■ Activity
Examine each line in the records below for the word "protrainup". Report how many lines contain it, and nothing else.

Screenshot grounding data
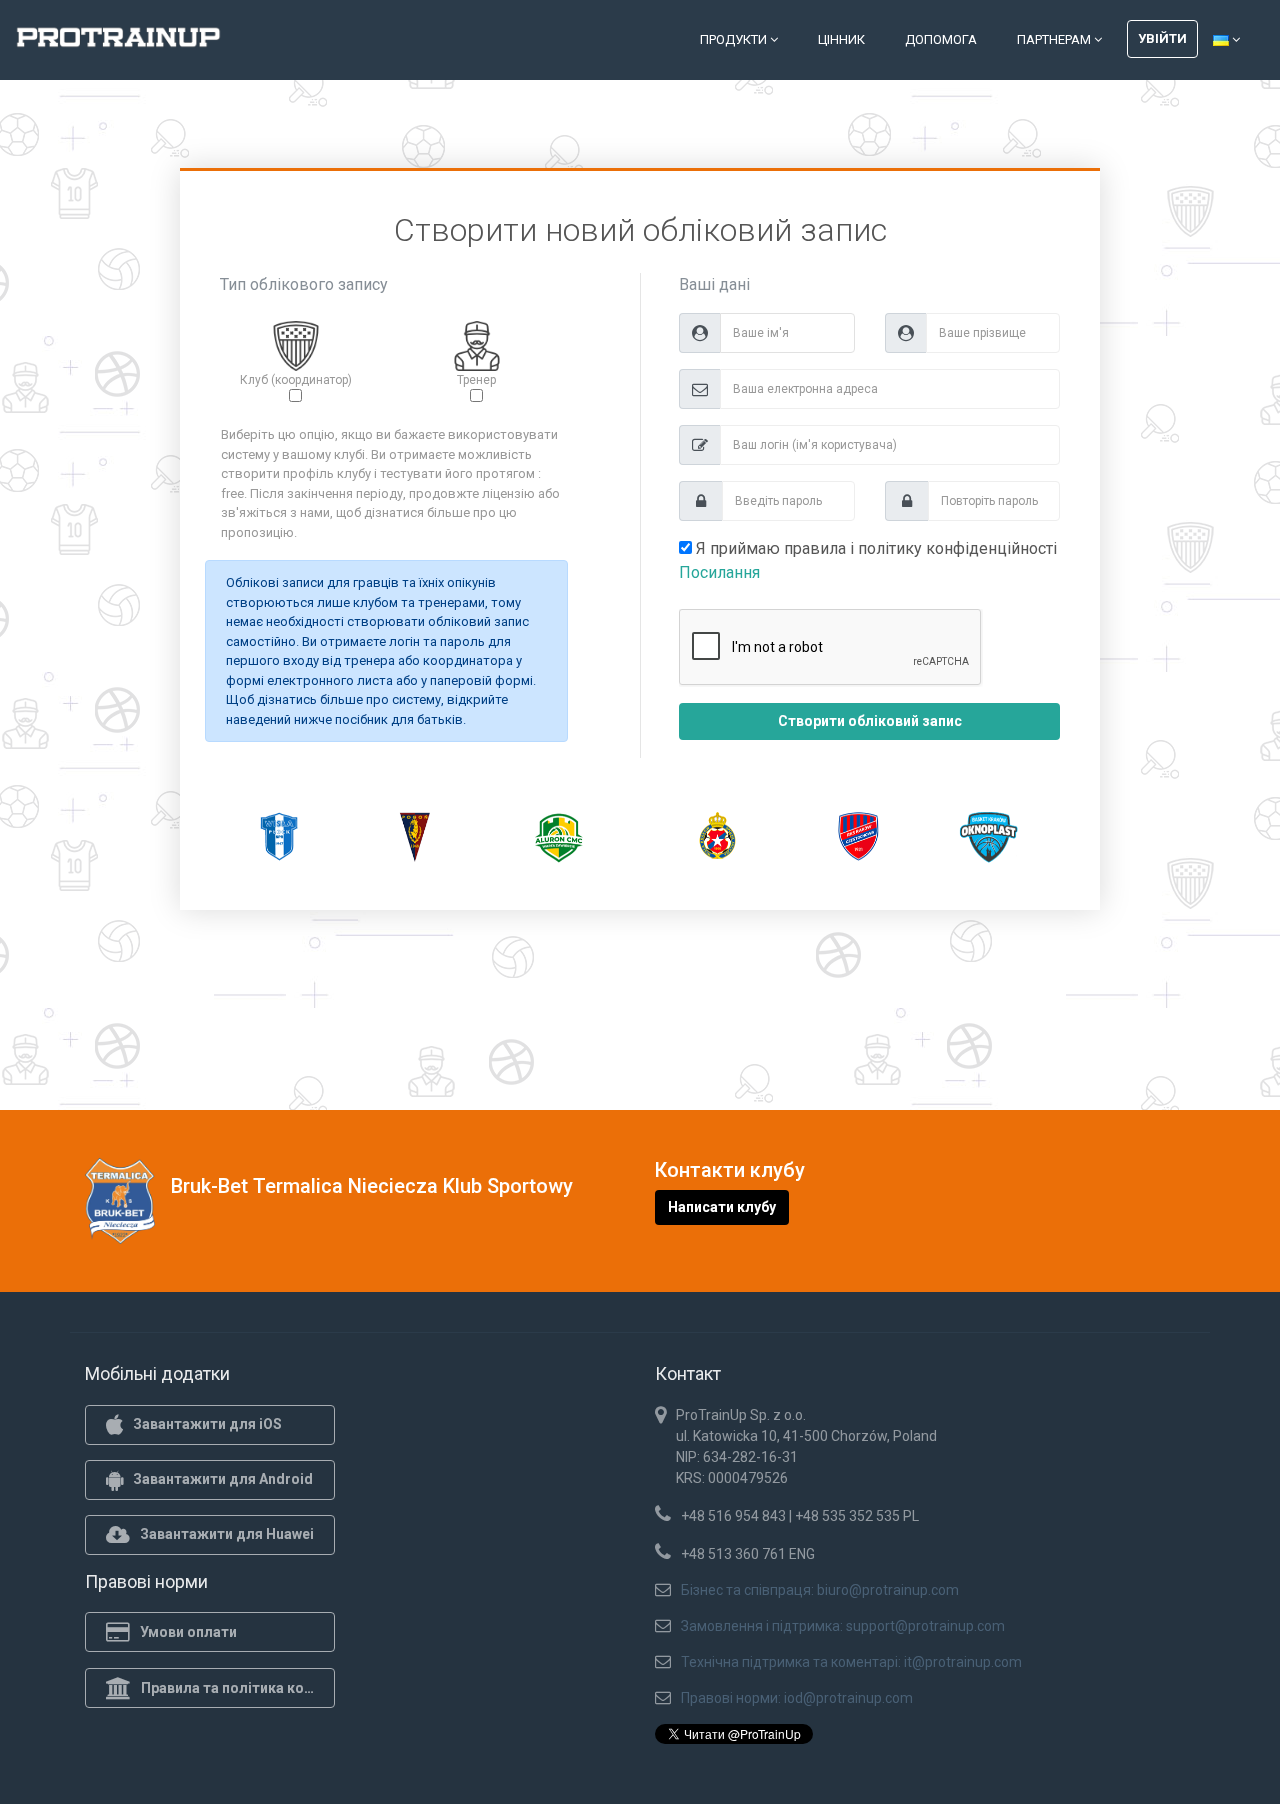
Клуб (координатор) (296, 380)
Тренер (476, 380)
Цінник (841, 39)
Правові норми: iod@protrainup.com (797, 1698)
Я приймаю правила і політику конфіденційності (868, 560)
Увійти (1162, 38)
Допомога (941, 39)
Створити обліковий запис (870, 721)
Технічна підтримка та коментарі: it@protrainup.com (851, 1662)
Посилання (719, 572)
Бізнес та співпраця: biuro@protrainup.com (820, 1590)
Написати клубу (722, 1207)
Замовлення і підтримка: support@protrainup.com (843, 1626)
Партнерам (1055, 39)
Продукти (735, 39)
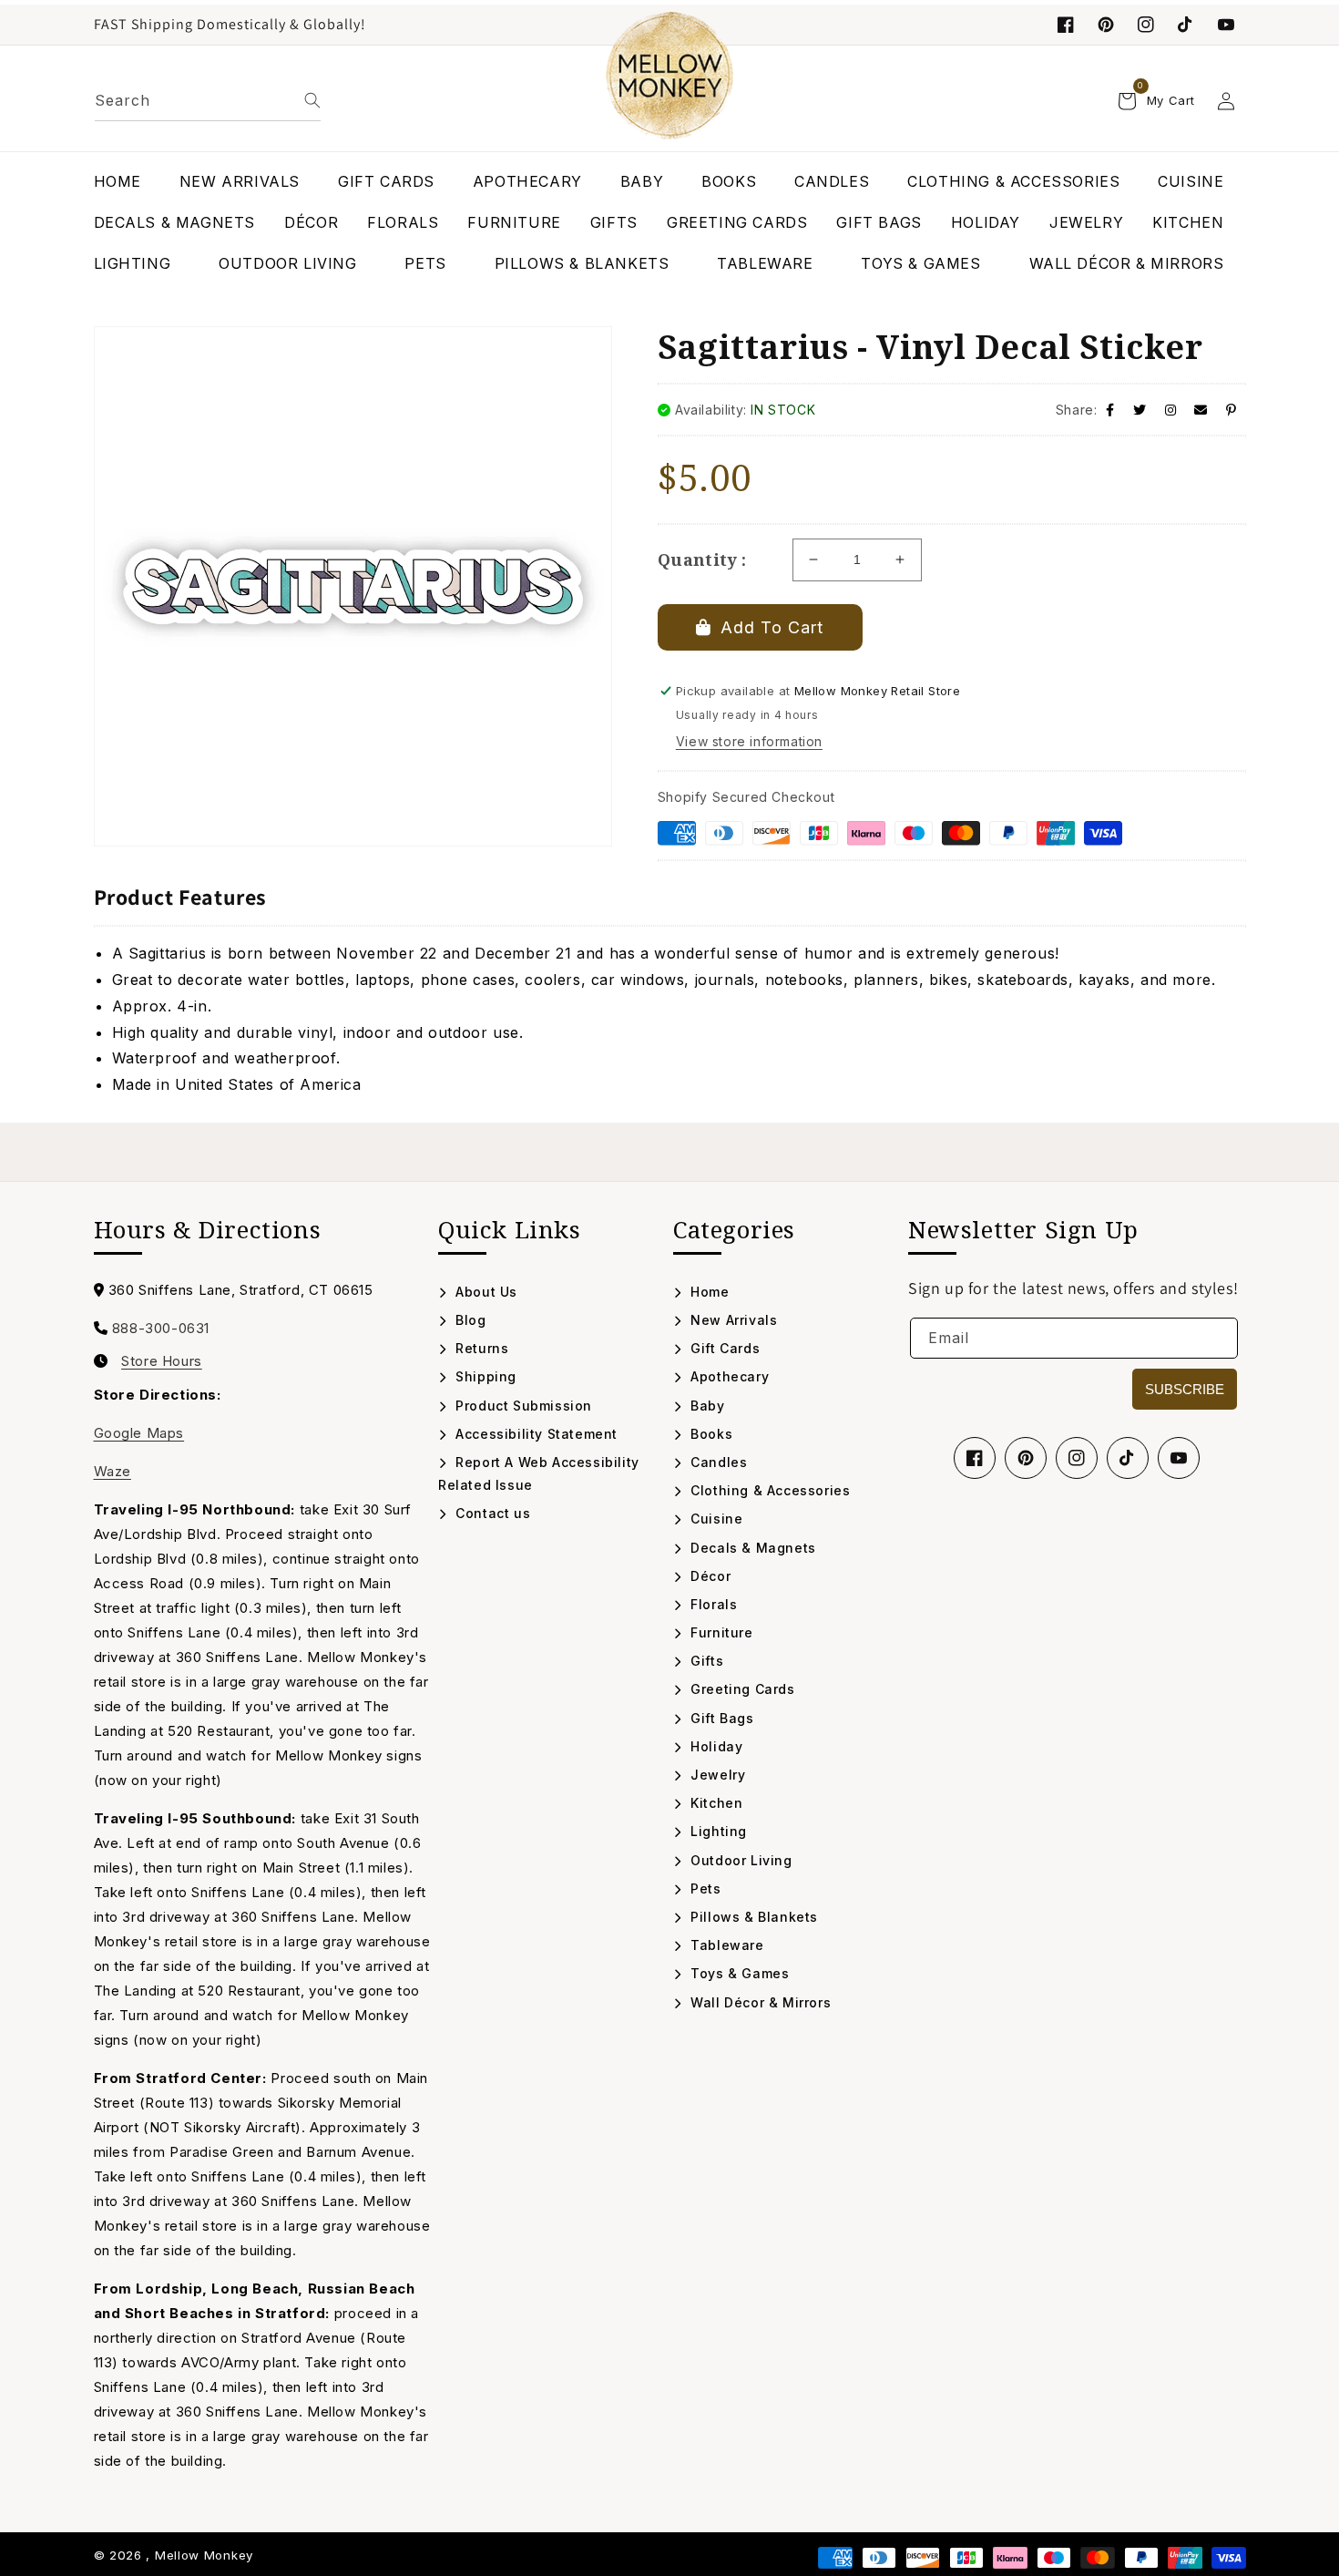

■ Response to this task
4